Higgs boson discovery announcement
5 Comments on “Higgs boson discovery announcement”
Thanks for the contribution, Benjamin. This use of Comic Sans certainly raised a stir. For typophiles at least, it seemed to generate as much press as the “god particle” discovery itself. Some examples: The Guardian, Co.Design, The Verge, BuzzFeed, and a video from the notorious Next Animation Studio (below).
Thanks, Stephen. I was reminded of this use in the run up to the announcement of gravitational waves, and was surprised not to find it here.
As a biochemistry graduate with a bit of university admin experience, I can confirm that Comic Sans has long been inescapable in university use, despite having seen umpteen style guides from universities advising variants of “if you can’t get a licence to our corporate fonts just use Palatino and Arial, nobody ever made a fool of themself using those”. I’m a little more surprised to see it in something like this (those slides! my eyes!) where you’d have thought some press officers would have been involved. (An increasing trend, I believe, is for hard sciences people to export slides directly from LATeX, but it’s clear that this isn’t one of those people. And to be fair, putting this pictures in LATeX would not be much fun.)
It’s a little odd, since (as Tufte noted) PowerPoint is ghastly for science use (note the far-too-small superscripts for ^-1 – couldn’t they have been told to at least put those in bold?) but I think nobody has time to learn anything nicer. Some universities do run communications skills classes for graduate students to avoid stuff like this.
But surely this is intentional 'non-design’? It looks far too considered to be accidental.
You clearly haven’t had any contact with any academic science research institutions in the last twenty years. Trust me, graphic design is a small and very insular world that really tends to set its own standards of what it likes and considers to be in good taste, and few people in the science world have any reason to waste time caring what it thinks. This is what university style guides are for: to help science people produce slides that aren’t too dreadful.

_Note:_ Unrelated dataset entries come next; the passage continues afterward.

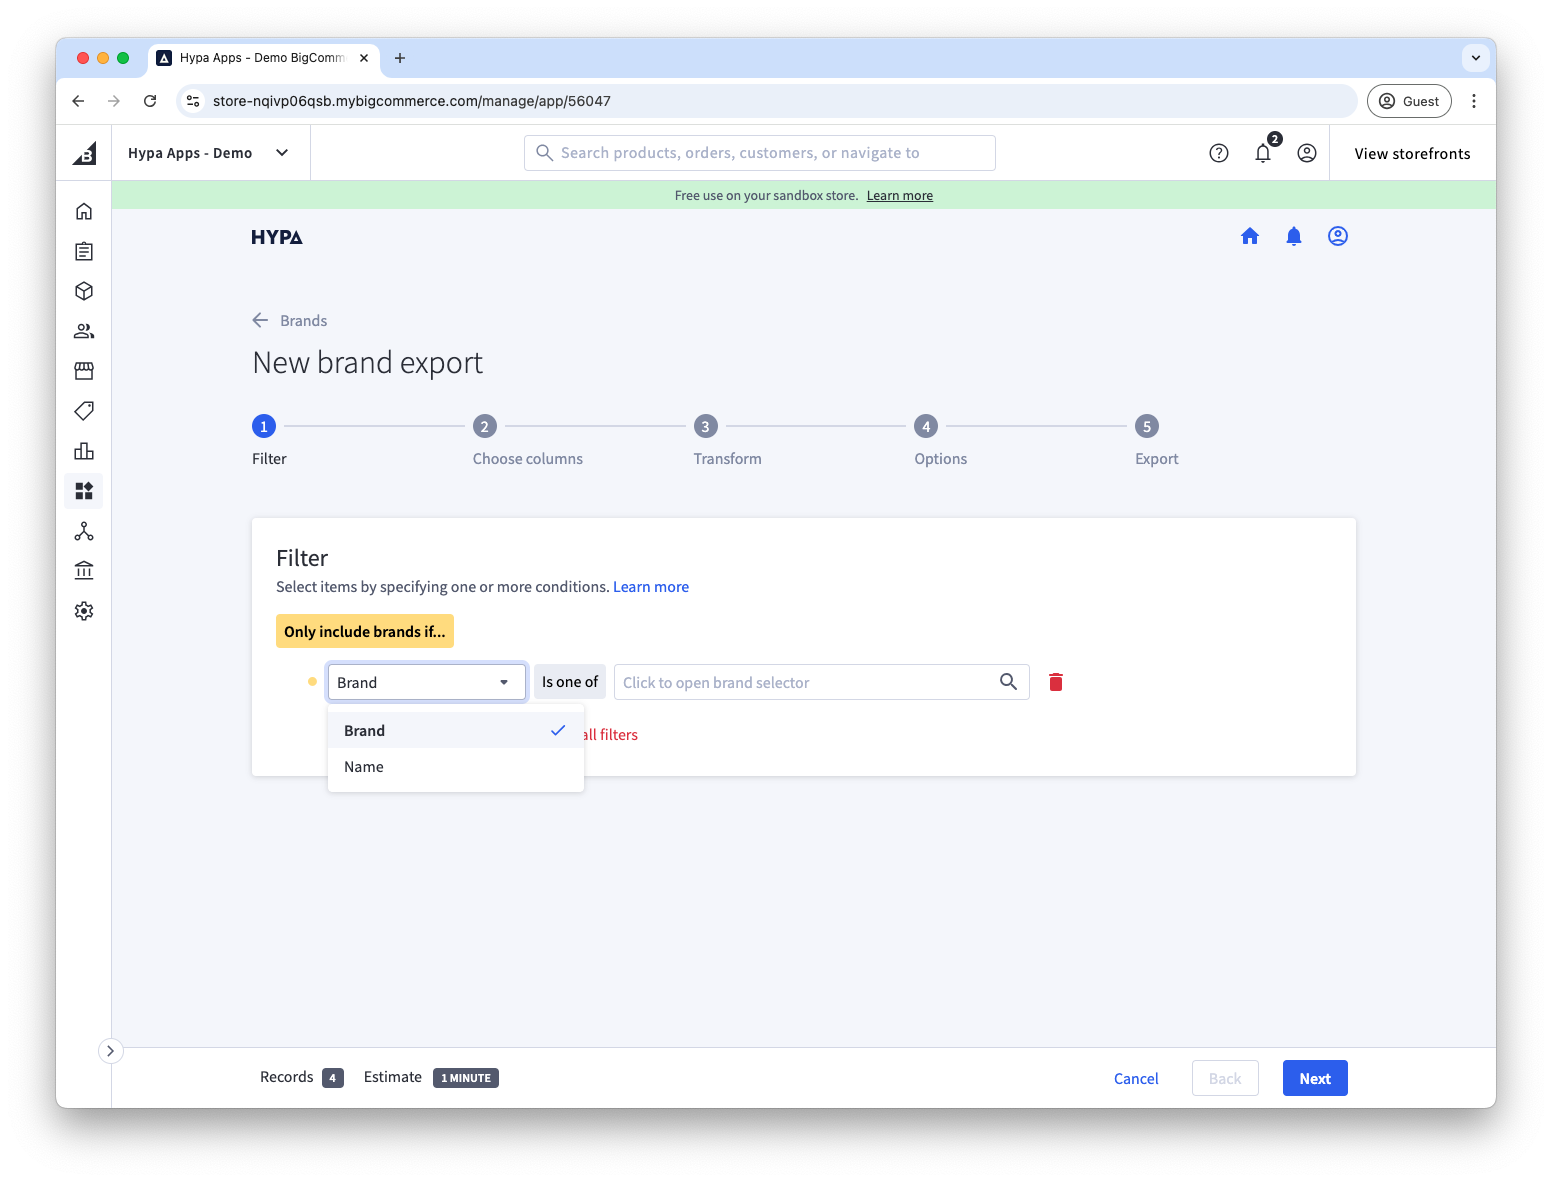
Task: Select Name in the field dropdown list
Action: click(363, 766)
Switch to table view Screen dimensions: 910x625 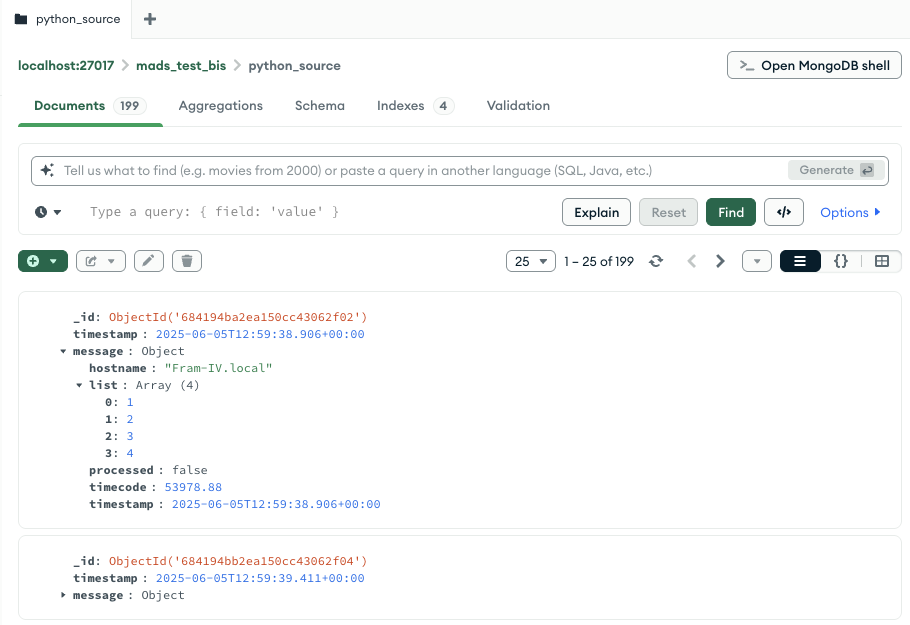[881, 261]
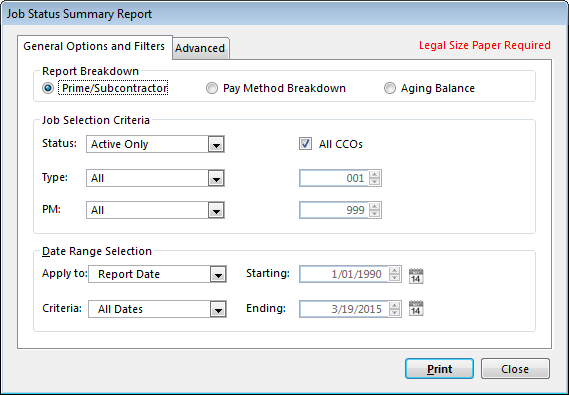Increment the Starting date spinner up
The height and width of the screenshot is (395, 569).
point(394,270)
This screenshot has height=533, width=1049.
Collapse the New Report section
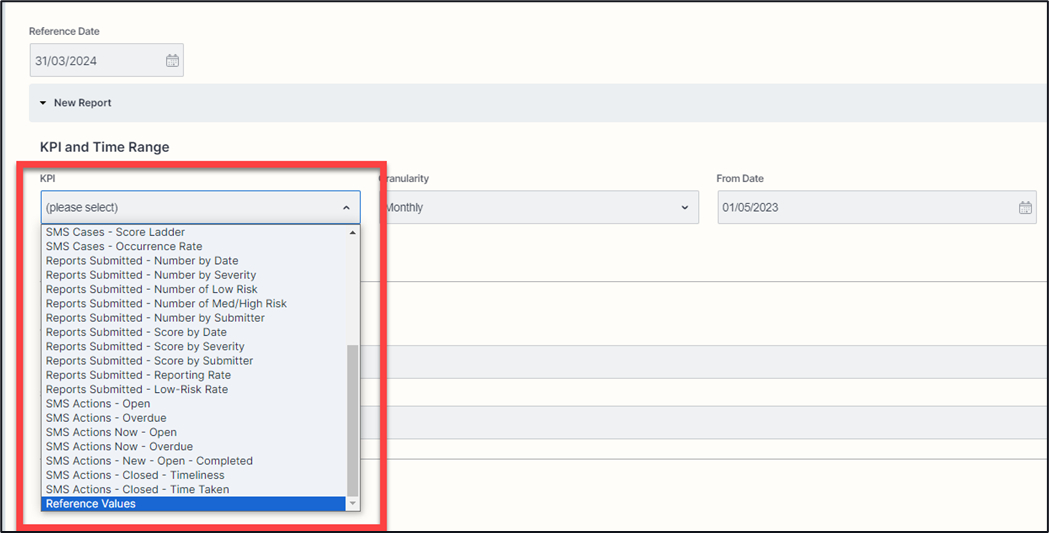43,103
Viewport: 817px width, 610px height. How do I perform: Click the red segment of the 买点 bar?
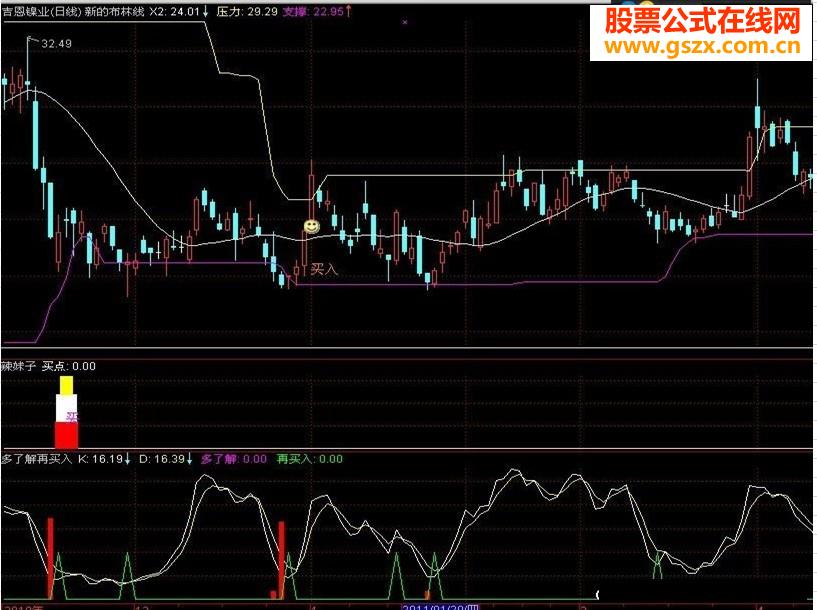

You have no idea how many extremely serious, sober and sensible scientists when left alone with PowerPoint will produce something that looks like a flyer for a children’s birthday party designed in 1996. (More concrete reason why it’s a bad idea: not because anyone in universities really worries about what graphic designers have decided looks dated this year, decade or indeed century, but you can’t read the handouts if they’re printed out in black and white).
The second I saw this, I knew that it wasn’t some kind of knowing spoof of Comic Sans’ overuse. It’s not some kind of wacky parody like something Businessweek would do, that’s clearly created by professional designers throwing out the rulebook for taste.
This is someone whose job is fundamentally to understand particle physics, not produce great design, thinking “Let’s make everything more cheerful!! More colours everywhere!! What could possibly go wrong with that!?”